Bu Anggara menghela pasrah, mengibas-kibaskan tangannya. Kepalanya semakin terasa berat.

"Terserah kamu! Tereserah!" pekik Bu Anggara, segera berdiri dan meninggalkan meja makan.

Glen memandangi kepergian Bundanya sembari melambai-lambaikan kedua tangannya.

"Hai Bunda, Hai Bunda. Janganlah marah-marah, nanti cepat tua."

****

Bu Anggara masuk ke dalam kamar, melihat suaminya sudah terduduk diatas kasur sembari memainkan laptopnya. Bu Anggara duduk disamping Pak Anggara, mendecak kesal.

"Apalagi Bun? Adu mulut lagi dengan putramu?" tebak Pak Anggara.
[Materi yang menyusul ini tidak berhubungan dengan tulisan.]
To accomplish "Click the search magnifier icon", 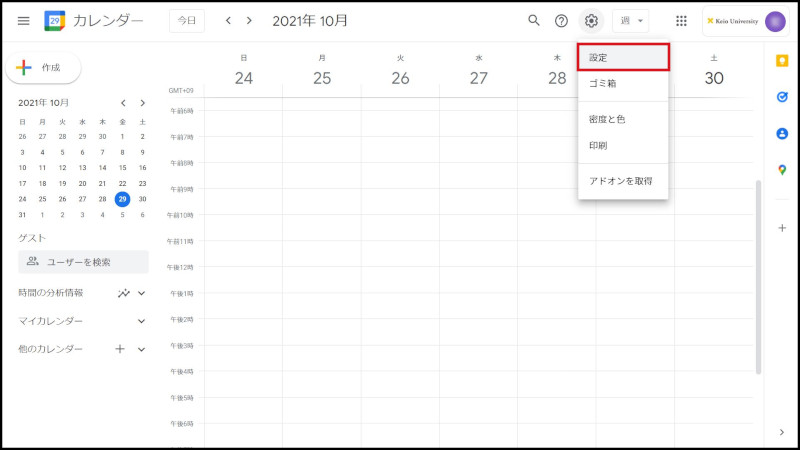I will (534, 21).
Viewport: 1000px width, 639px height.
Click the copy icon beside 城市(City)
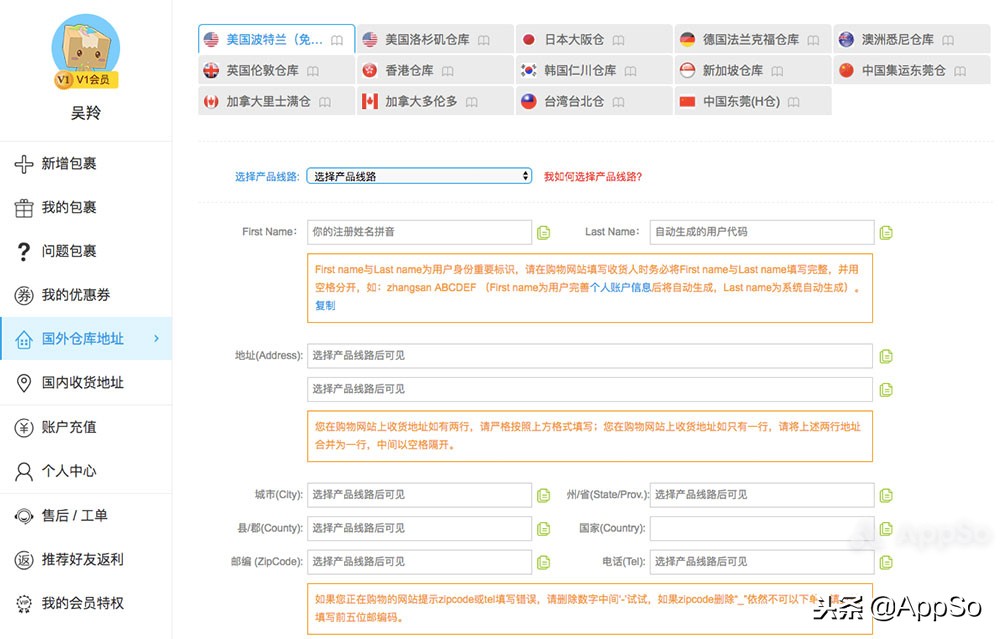543,494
Bu Anggara menatap Pak Anggara.

"Pa, berhenti manjain Glen. Lihat anakmu nggak mau kuliah! Mau jadi apa dia?" protes Bu Anggara.

"Jadi manusialah Bun."

"Papa, Bunda ini serius. Pikirkan masa depan Glen nanti. Bunda itu takut kalau dia bertemu orang jahat dan mudah ditipu orang jahat."

"Tenang Bun, Glen nggak selugu itu. Dia pasti bisa jaga diri dengan baik."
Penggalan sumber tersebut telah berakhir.